*** Opening Provided data ***

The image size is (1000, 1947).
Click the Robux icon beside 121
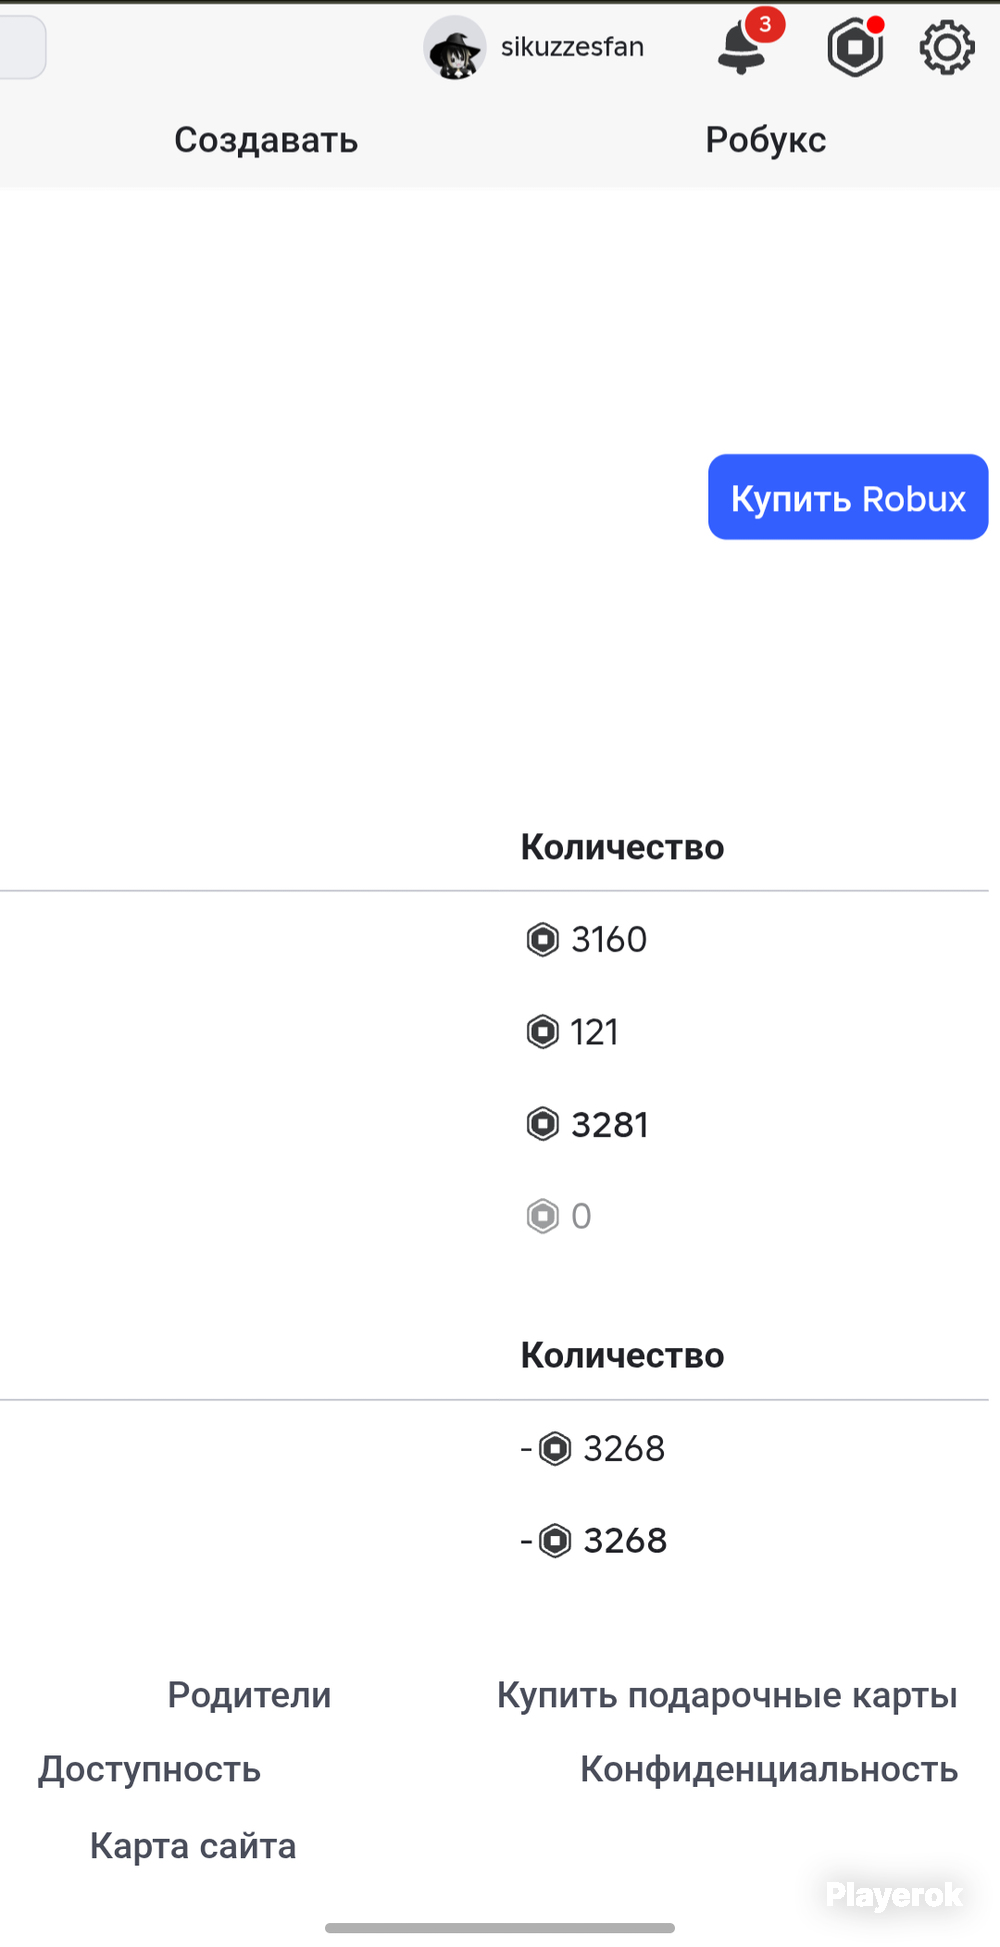543,1032
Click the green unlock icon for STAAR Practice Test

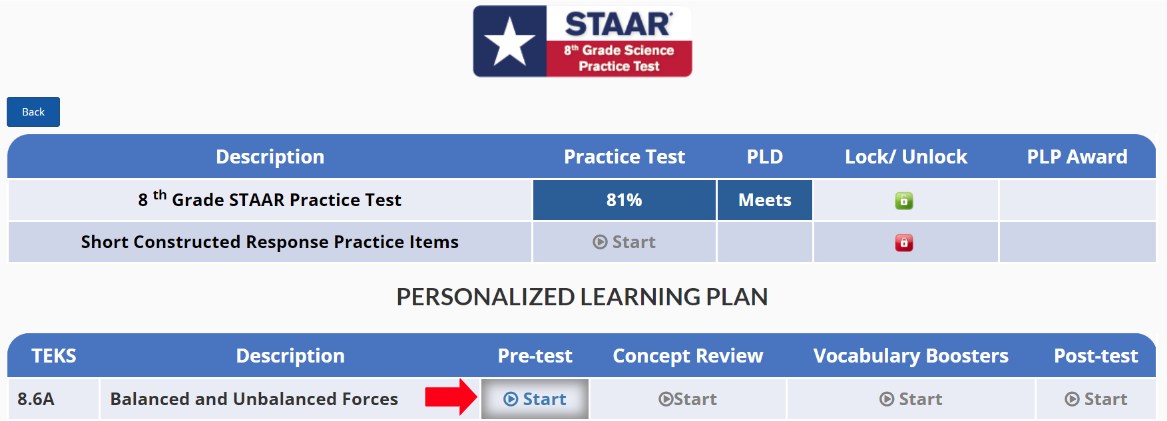pyautogui.click(x=906, y=201)
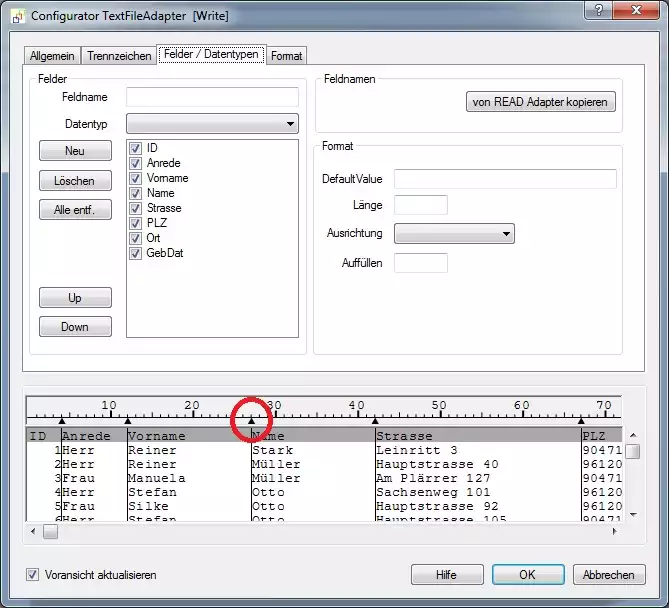Toggle the GebDat field checkbox
Viewport: 669px width, 608px height.
tap(136, 253)
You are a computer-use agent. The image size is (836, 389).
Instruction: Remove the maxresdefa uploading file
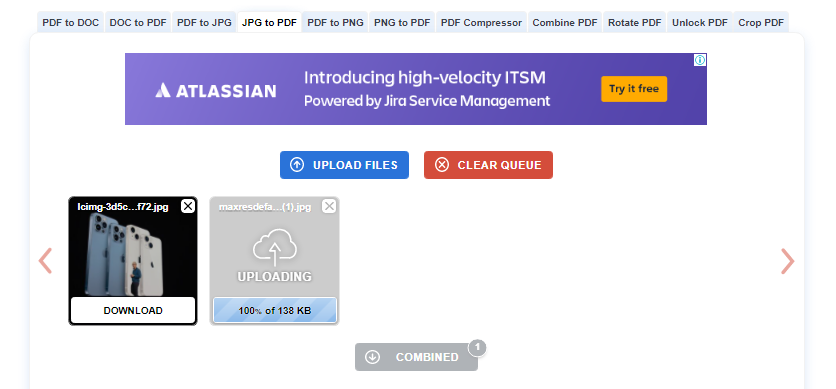[x=329, y=206]
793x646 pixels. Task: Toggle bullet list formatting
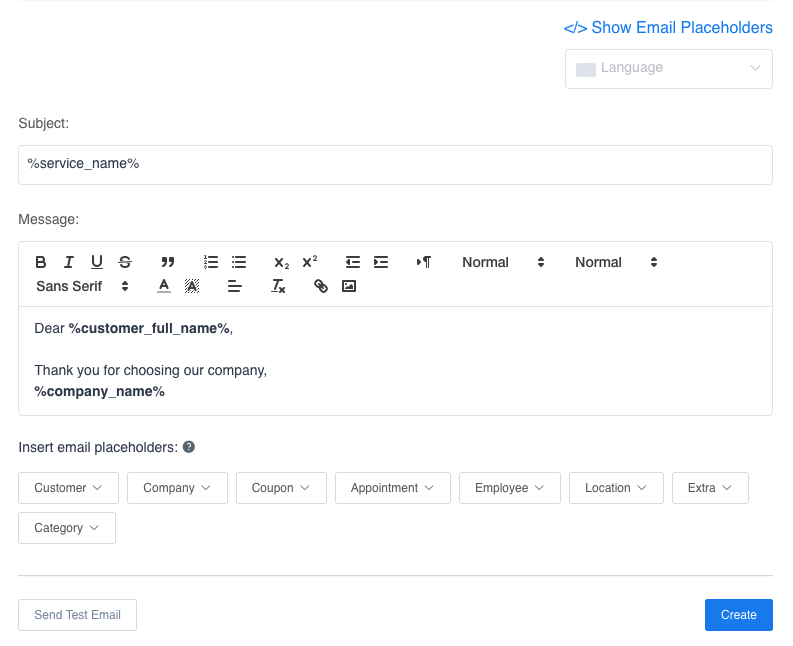click(239, 262)
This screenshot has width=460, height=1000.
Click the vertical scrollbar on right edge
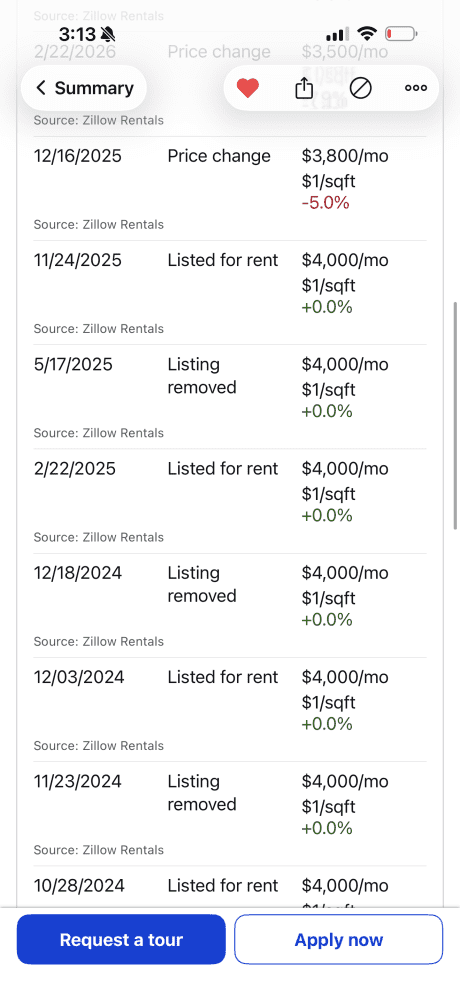(x=455, y=415)
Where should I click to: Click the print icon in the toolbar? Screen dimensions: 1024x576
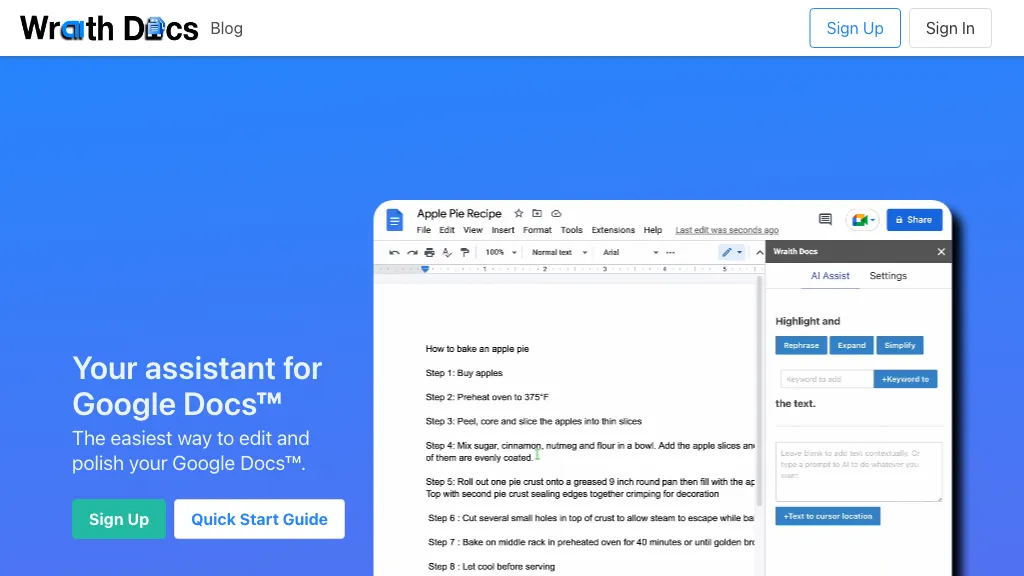[x=429, y=253]
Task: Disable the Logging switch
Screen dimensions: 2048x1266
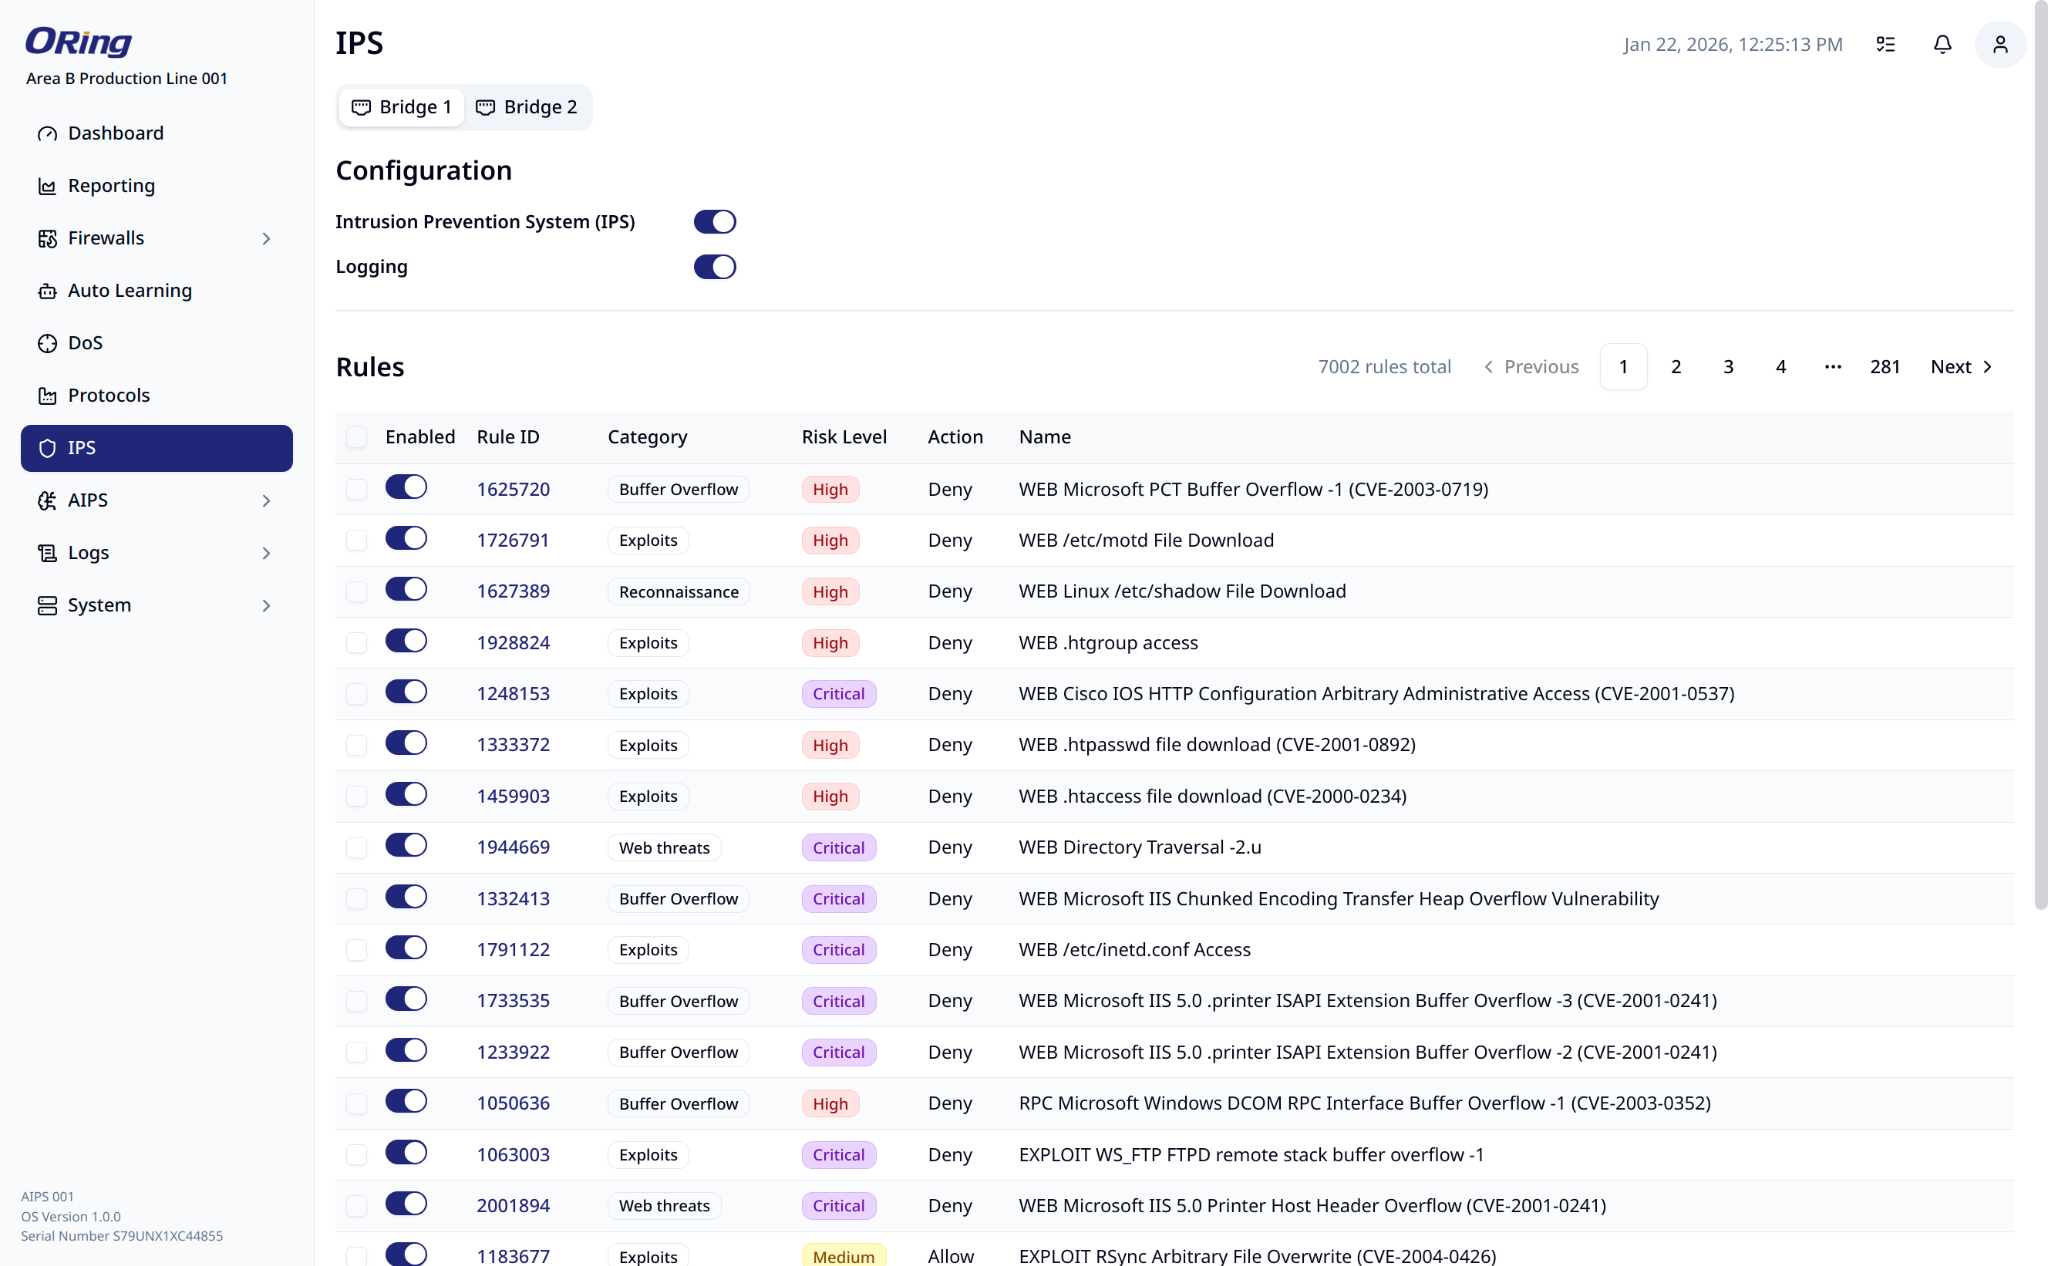Action: [715, 267]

*** Closing Provided data ***

Work instructions:
Pictures are to be omitted. Output verbatim only the lines from the one holding "This screenshot has width=460, height=1000." through the end of the material, both included.

Your solution:
This screenshot has width=460, height=1000.
Click the vertical scrollbar on right edge
(x=455, y=415)
Where should I click to: Click the print icon in the toolbar? Screen dimensions: 1024x576
[x=429, y=253]
Task: Disable the Logging switch
Screen dimensions: 2048x1266
Action: [715, 267]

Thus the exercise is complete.